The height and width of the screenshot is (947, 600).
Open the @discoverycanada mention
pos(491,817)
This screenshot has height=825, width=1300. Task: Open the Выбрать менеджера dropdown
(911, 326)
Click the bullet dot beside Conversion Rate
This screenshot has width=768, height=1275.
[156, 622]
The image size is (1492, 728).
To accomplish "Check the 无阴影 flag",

...

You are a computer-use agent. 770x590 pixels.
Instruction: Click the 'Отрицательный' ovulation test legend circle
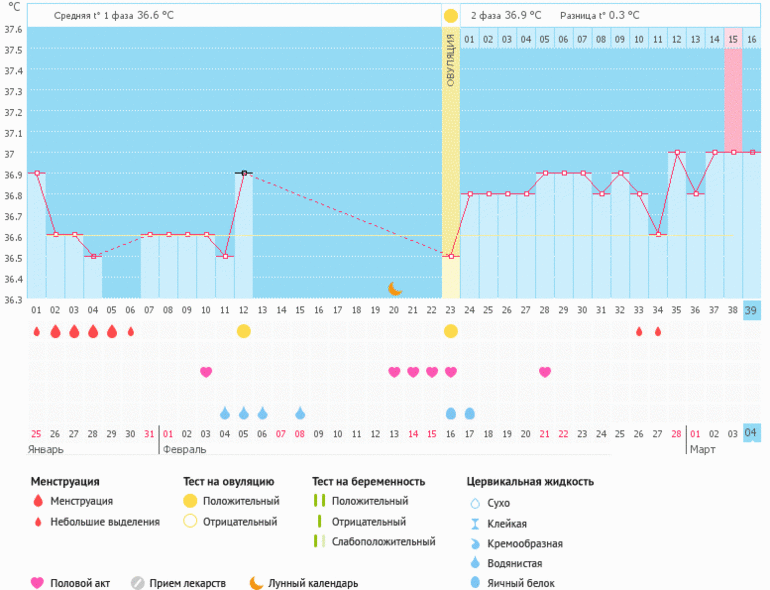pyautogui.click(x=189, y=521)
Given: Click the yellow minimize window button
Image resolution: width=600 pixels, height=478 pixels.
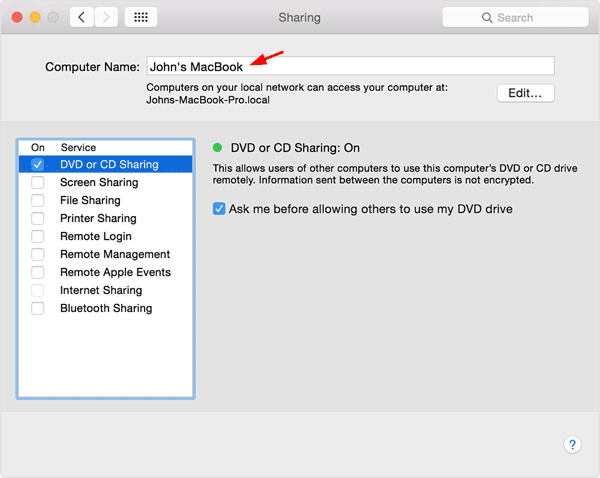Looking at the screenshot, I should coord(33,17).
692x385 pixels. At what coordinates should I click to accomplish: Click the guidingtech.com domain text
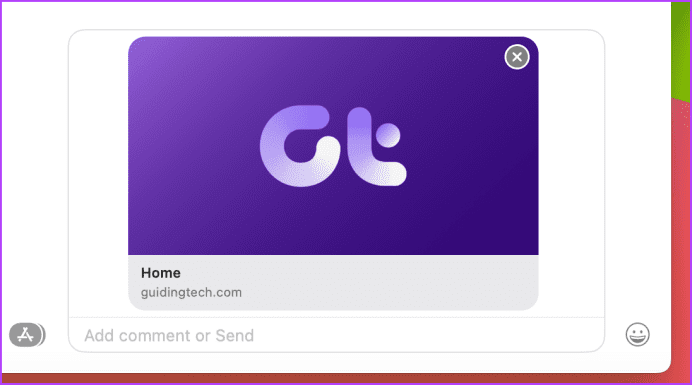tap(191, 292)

## ABOUT THIS TASK:
Restate word for word the entries above, starting at the line with "This screenshot has height=825, width=1300." and ending at the line with "The image size is (1492, 728).", inclusive, and no others.

## TASK OUTPUT:
This screenshot has height=825, width=1300. Task: Open the Выбрать менеджера dropdown
(911, 326)
Click the bullet dot beside Conversion Rate
This screenshot has width=768, height=1275.
[156, 622]
The image size is (1492, 728).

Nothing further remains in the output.